╭─ Dataset records

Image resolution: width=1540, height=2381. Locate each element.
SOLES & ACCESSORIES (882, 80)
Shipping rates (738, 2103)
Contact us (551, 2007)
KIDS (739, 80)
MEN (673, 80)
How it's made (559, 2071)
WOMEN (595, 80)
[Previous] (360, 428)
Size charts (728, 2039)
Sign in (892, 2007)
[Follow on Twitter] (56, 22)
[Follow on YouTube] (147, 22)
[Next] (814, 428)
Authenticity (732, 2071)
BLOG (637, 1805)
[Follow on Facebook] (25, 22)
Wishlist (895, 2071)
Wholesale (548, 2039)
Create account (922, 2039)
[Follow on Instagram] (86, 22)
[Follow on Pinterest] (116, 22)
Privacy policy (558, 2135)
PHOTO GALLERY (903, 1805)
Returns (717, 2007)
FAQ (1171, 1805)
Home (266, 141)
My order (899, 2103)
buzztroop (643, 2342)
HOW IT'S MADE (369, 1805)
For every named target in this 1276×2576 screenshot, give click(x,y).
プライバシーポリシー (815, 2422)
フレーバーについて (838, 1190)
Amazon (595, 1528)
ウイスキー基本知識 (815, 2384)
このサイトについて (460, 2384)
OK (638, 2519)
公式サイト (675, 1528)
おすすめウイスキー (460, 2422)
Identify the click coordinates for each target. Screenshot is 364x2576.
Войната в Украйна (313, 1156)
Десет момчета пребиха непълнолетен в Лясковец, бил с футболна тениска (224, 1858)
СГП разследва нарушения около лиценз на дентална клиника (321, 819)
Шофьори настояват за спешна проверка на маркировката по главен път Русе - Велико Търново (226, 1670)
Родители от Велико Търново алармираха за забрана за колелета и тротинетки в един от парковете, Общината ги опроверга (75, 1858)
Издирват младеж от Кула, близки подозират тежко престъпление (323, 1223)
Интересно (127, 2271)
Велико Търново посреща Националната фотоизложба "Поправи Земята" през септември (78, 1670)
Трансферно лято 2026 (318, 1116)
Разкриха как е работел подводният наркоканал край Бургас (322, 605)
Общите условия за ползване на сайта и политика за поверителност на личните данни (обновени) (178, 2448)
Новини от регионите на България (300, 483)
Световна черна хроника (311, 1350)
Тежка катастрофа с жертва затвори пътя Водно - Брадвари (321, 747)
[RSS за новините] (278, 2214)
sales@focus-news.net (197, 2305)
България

╰─

Your objective => Show all lines from the records above where the word "България" occurs.

Exercise solution =>
Новини от регионите на България (300, 483)
България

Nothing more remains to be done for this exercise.